There is a significant native thread leak in the k-NN plugin during HNSW indexing. The operating system reports a continuous, linear increase in threads (LWPs) that does not plateau. In our environment, this reached over 77,000 threads, eventually causing the OS to kill the OpenSearch process or hit max_user_processes limits.
How can one reproduce the bug?
- Use OpenSearch 3.3.2 or 3.4.0 with the k-NN plugin installed.
- Configure an HNSW index.
- Ensure
knn.algo_param.index_thread_qty is set to a value > 1 (default on most multi-core systems).

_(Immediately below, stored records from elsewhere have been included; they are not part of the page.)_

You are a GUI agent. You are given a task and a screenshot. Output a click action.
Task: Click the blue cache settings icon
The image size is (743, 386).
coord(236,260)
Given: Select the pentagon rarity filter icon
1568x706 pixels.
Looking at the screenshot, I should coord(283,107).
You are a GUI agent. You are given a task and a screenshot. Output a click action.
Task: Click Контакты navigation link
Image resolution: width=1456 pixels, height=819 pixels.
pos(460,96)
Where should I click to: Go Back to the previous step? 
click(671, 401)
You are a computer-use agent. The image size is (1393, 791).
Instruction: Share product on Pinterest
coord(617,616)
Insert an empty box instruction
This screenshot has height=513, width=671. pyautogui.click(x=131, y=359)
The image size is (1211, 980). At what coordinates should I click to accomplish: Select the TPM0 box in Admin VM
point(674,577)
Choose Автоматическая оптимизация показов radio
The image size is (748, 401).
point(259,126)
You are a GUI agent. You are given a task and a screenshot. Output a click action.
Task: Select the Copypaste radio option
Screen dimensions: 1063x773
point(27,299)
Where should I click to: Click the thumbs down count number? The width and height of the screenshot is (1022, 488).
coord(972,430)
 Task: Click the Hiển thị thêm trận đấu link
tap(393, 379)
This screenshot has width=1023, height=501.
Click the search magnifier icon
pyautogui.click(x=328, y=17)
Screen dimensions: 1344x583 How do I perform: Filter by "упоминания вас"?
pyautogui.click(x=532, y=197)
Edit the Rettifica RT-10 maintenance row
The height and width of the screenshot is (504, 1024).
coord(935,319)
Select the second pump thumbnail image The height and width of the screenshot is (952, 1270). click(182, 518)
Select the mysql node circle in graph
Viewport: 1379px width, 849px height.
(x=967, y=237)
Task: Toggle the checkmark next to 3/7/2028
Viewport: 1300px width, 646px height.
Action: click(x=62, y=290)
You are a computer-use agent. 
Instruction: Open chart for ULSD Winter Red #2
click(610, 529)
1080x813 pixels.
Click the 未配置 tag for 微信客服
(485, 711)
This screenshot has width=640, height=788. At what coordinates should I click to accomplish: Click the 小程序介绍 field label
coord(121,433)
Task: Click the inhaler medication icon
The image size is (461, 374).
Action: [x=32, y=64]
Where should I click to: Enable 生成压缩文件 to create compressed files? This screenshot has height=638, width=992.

- Perform continuous bulk indexing with a standard
refresh_interval (e.g., 1s or 60s).
- Monitor the OS thread count for the OpenSearch PID using
ps -o nlwp <PID> or btop.
- Observe that the thread count rises steadily and is never reclaimed, even after indexing stops.
What is the expected behavior?
The native thread pool used for HNSW graph construction should properly join and terminate worker threads or reuse a fixed-size pool. The OS-level thread count should remain stable and proportional to the configured thread pool settings.
What is your host/environment?
- OS: Ubuntu 24.04
- Version: 3.3.2 (also confirmed on 3.4.0)
- Plugins: k-NN (HNSW)